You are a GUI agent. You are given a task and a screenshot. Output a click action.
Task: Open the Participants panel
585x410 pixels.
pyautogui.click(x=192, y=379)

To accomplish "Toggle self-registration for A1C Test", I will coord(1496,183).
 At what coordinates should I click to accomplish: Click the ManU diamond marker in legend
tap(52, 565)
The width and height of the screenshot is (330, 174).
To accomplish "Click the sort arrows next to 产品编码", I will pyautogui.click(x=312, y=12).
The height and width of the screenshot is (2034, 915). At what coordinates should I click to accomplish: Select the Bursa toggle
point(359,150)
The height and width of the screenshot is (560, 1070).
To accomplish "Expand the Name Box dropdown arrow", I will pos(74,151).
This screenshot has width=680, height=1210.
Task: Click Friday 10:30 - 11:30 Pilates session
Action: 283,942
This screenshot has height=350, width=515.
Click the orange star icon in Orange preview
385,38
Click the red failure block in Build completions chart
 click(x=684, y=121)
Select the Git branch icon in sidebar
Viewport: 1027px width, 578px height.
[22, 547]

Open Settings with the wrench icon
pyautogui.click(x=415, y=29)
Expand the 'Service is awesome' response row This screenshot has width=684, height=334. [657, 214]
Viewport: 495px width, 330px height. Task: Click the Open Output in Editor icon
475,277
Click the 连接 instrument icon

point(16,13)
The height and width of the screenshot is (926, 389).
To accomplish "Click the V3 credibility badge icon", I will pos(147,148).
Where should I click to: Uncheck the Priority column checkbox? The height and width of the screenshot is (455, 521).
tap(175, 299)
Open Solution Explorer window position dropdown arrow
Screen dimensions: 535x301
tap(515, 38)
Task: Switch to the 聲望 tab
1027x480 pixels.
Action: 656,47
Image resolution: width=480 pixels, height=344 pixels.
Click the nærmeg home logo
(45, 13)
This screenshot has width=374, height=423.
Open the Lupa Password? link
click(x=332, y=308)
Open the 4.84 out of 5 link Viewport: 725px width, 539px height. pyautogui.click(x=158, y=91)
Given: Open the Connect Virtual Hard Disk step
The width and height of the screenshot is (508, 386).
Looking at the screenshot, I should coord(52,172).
+++++
- _WHAT TO PRODUCE_:
Copy down the whole of the data above, matching it exactly.

- _PROBLEM SOLUTION_:
You are a GUI agent. You are given a task and a screenshot. Output a click action.
Task: Open the Participants panel
585x410 pixels.
pyautogui.click(x=192, y=379)

To accomplish "Toggle self-registration for A1C Test", I will coord(1496,183).
 At what coordinates should I click to accomplish: Click the ManU diamond marker in legend
tap(52, 565)
The width and height of the screenshot is (330, 174).
To accomplish "Click the sort arrows next to 产品编码", I will pyautogui.click(x=312, y=12).
The height and width of the screenshot is (2034, 915). At what coordinates should I click to accomplish: Select the Bursa toggle
point(359,150)
The height and width of the screenshot is (560, 1070).
To accomplish "Expand the Name Box dropdown arrow", I will pos(74,151).
This screenshot has width=680, height=1210.
Task: Click Friday 10:30 - 11:30 Pilates session
Action: 283,942
This screenshot has height=350, width=515.
Click the orange star icon in Orange preview
385,38
Click the red failure block in Build completions chart
 click(x=684, y=121)
Select the Git branch icon in sidebar
Viewport: 1027px width, 578px height.
[22, 547]

Open Settings with the wrench icon
pyautogui.click(x=415, y=29)
Expand the 'Service is awesome' response row This screenshot has width=684, height=334. [657, 214]
Viewport: 495px width, 330px height. Task: Click the Open Output in Editor icon
475,277
Click the 连接 instrument icon

point(16,13)
The height and width of the screenshot is (926, 389).
To accomplish "Click the V3 credibility badge icon", I will pos(147,148).
Where should I click to: Uncheck the Priority column checkbox? The height and width of the screenshot is (455, 521).
tap(175, 299)
Open Solution Explorer window position dropdown arrow
Screen dimensions: 535x301
tap(515, 38)
Task: Switch to the 聲望 tab
1027x480 pixels.
Action: 656,47
Image resolution: width=480 pixels, height=344 pixels.
Click the nærmeg home logo
(45, 13)
This screenshot has width=374, height=423.
Open the Lupa Password? link
click(x=332, y=308)
Open the 4.84 out of 5 link Viewport: 725px width, 539px height. pyautogui.click(x=158, y=91)
Given: Open the Connect Virtual Hard Disk step
The width and height of the screenshot is (508, 386).
Looking at the screenshot, I should coord(52,172).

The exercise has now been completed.